* begin *

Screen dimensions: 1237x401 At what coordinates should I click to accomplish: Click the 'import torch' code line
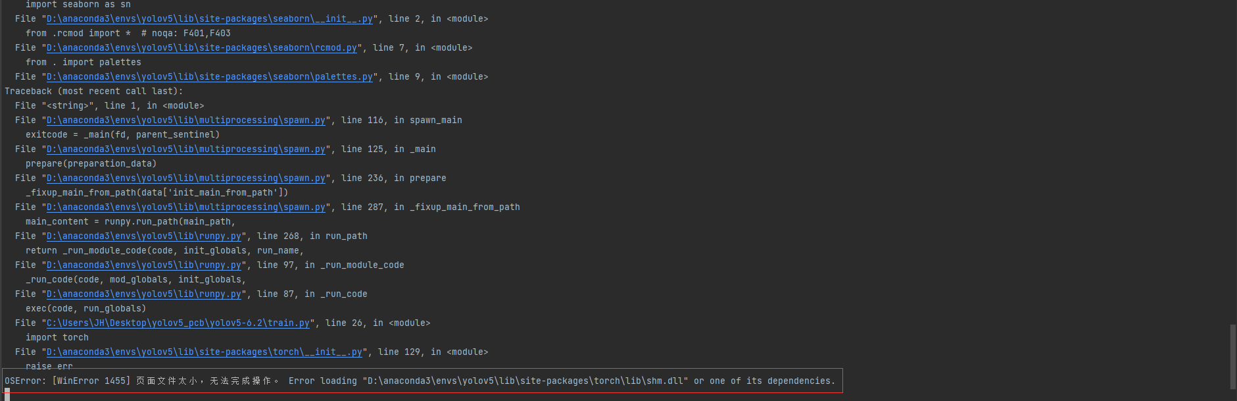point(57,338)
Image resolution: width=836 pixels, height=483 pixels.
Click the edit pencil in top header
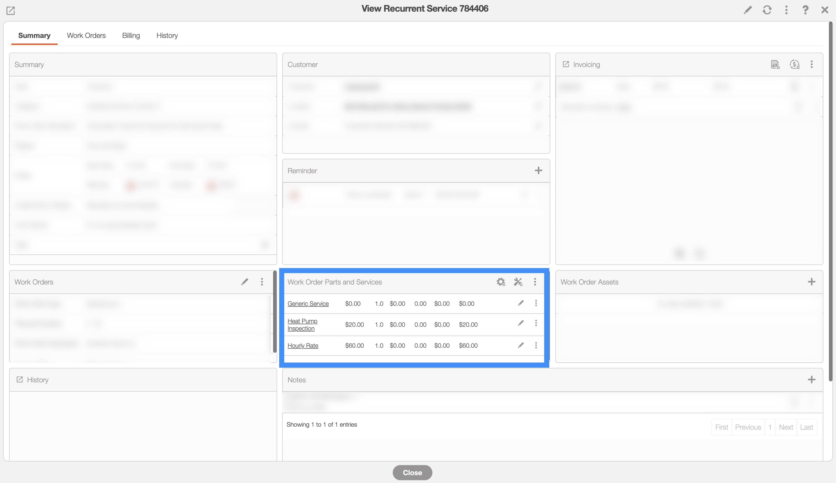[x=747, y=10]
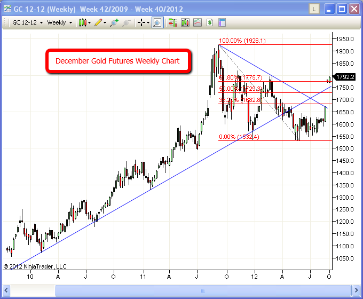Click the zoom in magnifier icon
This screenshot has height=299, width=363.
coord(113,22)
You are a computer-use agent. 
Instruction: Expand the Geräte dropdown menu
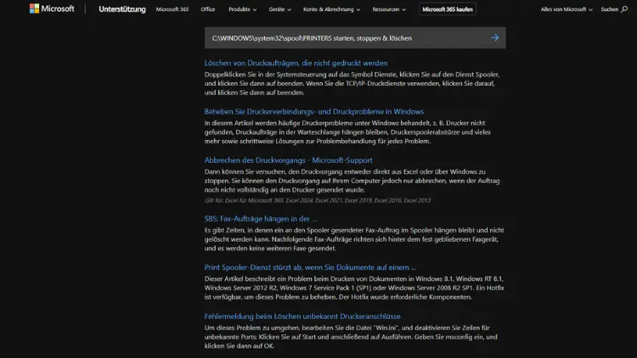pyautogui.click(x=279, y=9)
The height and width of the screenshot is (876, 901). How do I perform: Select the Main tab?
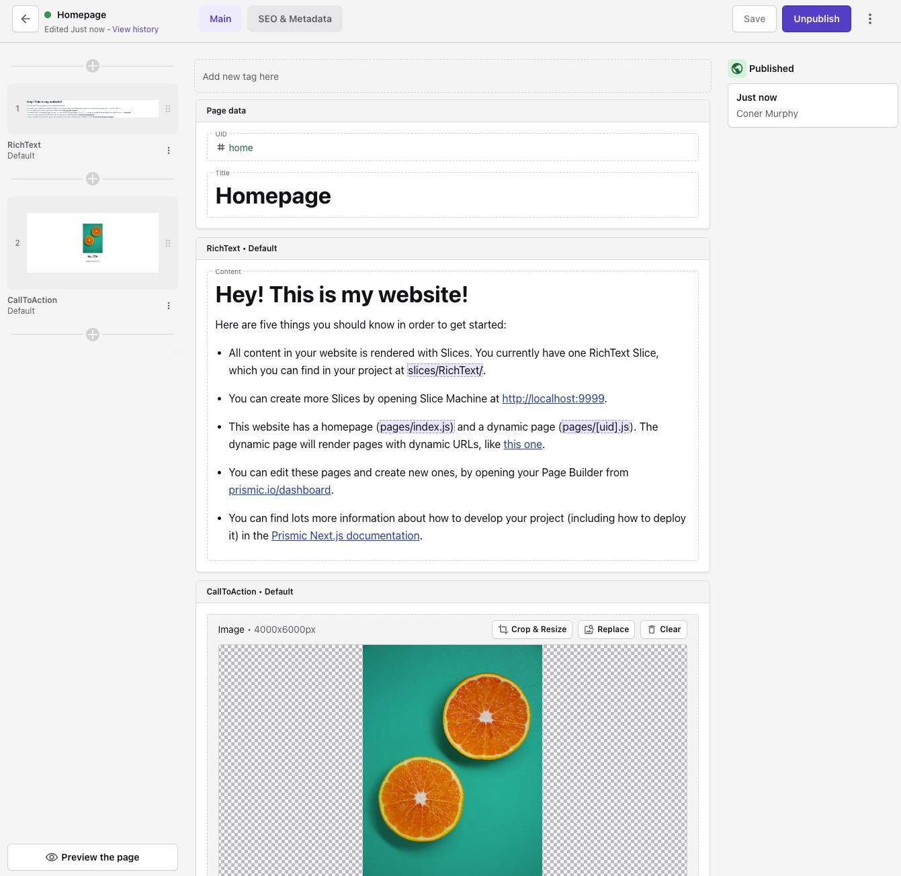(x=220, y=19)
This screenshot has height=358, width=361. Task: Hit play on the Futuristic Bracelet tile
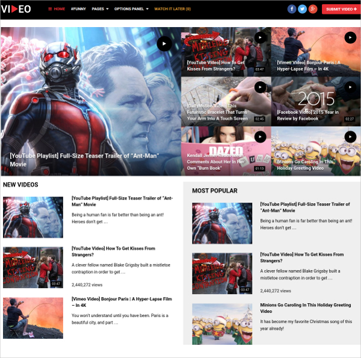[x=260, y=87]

* end *
* begin *

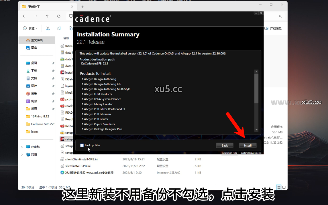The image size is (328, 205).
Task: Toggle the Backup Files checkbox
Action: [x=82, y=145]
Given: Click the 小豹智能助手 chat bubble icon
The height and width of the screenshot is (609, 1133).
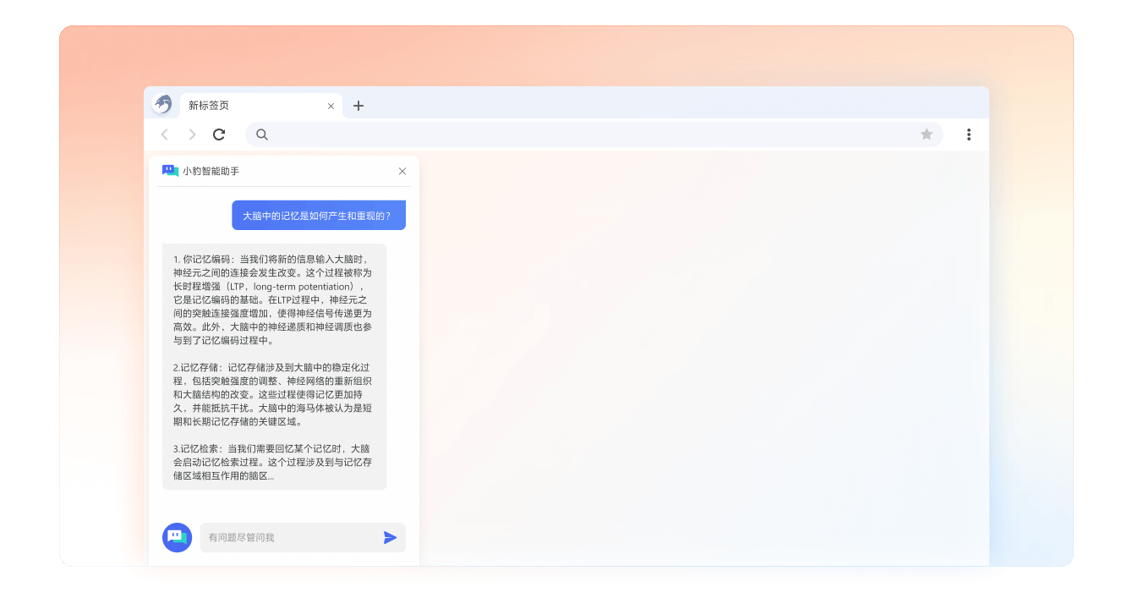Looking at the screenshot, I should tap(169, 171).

* end *

Extract everything from the line containing "The height and width of the screenshot is (876, 901)." down to the line containing "[x=260, y=87]", including both of those lines, and copy the text exactly. Leave the pictures out.

Task response ->
The height and width of the screenshot is (876, 901). How do I perform: Select the Main tab?
(x=220, y=19)
This screenshot has height=358, width=361. Task: Hit play on the Futuristic Bracelet tile
[x=260, y=87]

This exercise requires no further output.